• PASSAGE FOR REVIEW:
○ ○ ○ ○

What Nobody Tells You About Building RAG Systems in Production

Real lessons from shipping a RAG pipeline for enterprise eDiscovery — what the tutorials skip over.

Everybody's building RAG systems right now. Most of them work great in demos.

Here's what the tutorials don't cover — from someone who's been running one in production for enterprise eDiscovery clients across three countries.

Chunking Is Everything, and Nobody Gets It Right the First Time

The first version of our chunking strategy was logical: fixed-size chunks, 500 tokens, 100-token overlap. Clean. Predictable. Wrong.

In eDiscovery, documents aren't blog posts. You're processing contracts, depositions, emails, spreadsheets — sometimes all in the same case. A deposition transcript has a rhythm to it. Q&A pairs lose all meaning when you split them down the middle. An email thread makes no sense if you separate the header from the body.

We spent two months getting chunking right. The result was document-type-aware logic that handles PDFs, Word docs, emails, and spreadsheets differently. For legal depositions, we chunk by speaker turn. For contracts, by clause and sub-clause. For emails, we keep the thread header with every reply chunk.

The difference in retrieval quality was not incremental. It was dramatic.

Retrieval Quality and Generation Quality Are Completely Separate Problems

When the system gives a bad answer, the instinct is to blame the LLM. In my experience, 70% of the time the problem is retrieval, not generation.

Wrong chunks → wrong context → wrong answer. The LLM is just doing its job.

We now instrument every RAG call end-to-end: what query came in, which chunks were retrieved, what similarity scores they carried, what the model actually saw in its context window. When something goes wrong in production, I can trace the failure in under two minutes. If you're not doing this, you're debugging blind in the dark.

Cost at Scale Is Not an Afterthought

Embedding four million documents with a commercial API costs real money. Then there's retrieval cost, LLM inference cost, and — the one people forget — reprocessing cost when you change your chunking strategy (and you will change it).

We moved our embedding workload to Azure's text-embedding-3-large early and built a caching layer on top of it. Batch processing runs during off-peak hours. Index rebuilds are scheduled events, not on-demand emergencies.

○ ○ ○ ○

• DATA SECTION:
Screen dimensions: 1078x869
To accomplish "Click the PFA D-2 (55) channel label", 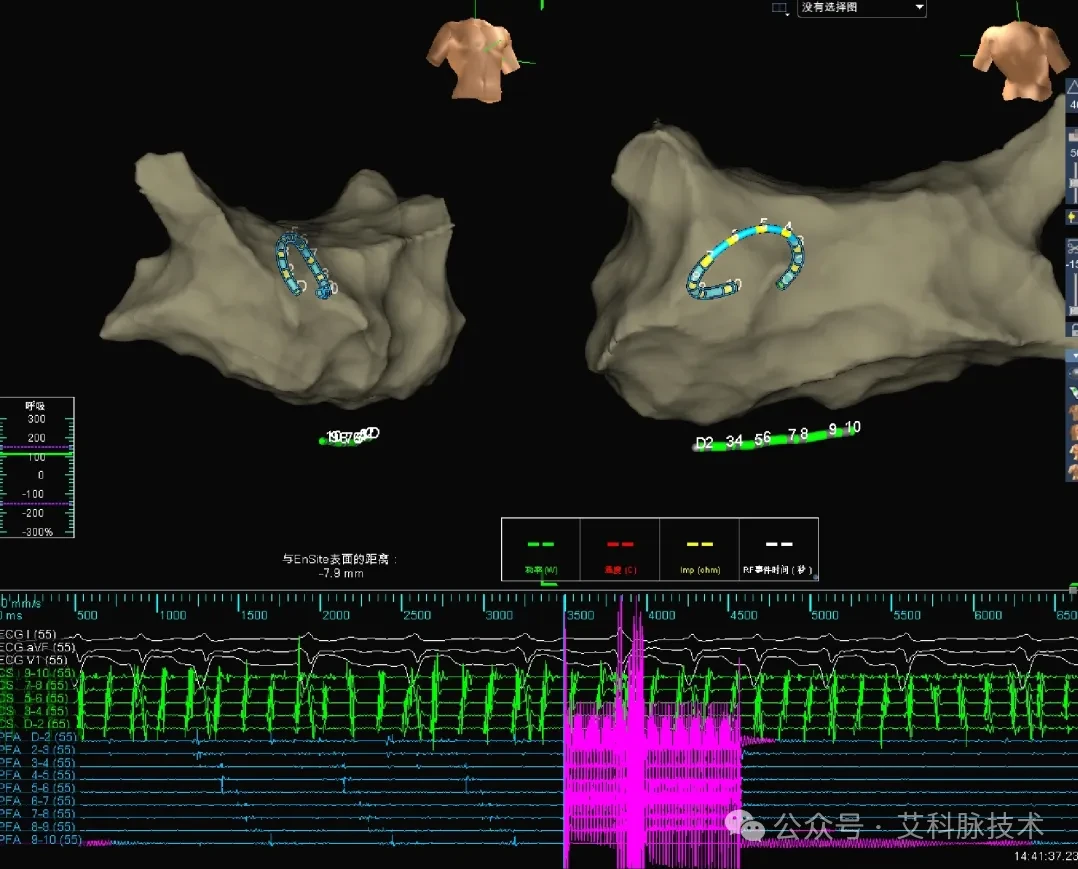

○ ○ ○ ○

• WHAT IS NEEDED:
Rewrite the stretch of the article on RAG systems in production from "We now instrument" through "not on-demand emergencies.", putting "five minutes" in place of "two minutes".

• ANSWER AREA:
We now instrument every RAG call end-to-end: what query came in, which chunks were retrieved, what similarity scores they carried, what the model actually saw in its context window. When something goes wrong in production, I can trace the failure in under five minutes. If you're not doing this, you're debugging blind in the dark.

Cost at Scale Is Not an Afterthought

Embedding four million documents with a commercial API costs real money. Then there's retrieval cost, LLM inference cost, and — the one people forget — reprocessing cost when you change your chunking strategy (and you will change it).

We moved our embedding workload to Azure's text-embedding-3-large early and built a caching layer on top of it. Batch processing runs during off-peak hours. Index rebuilds are scheduled events, not on-demand emergencies.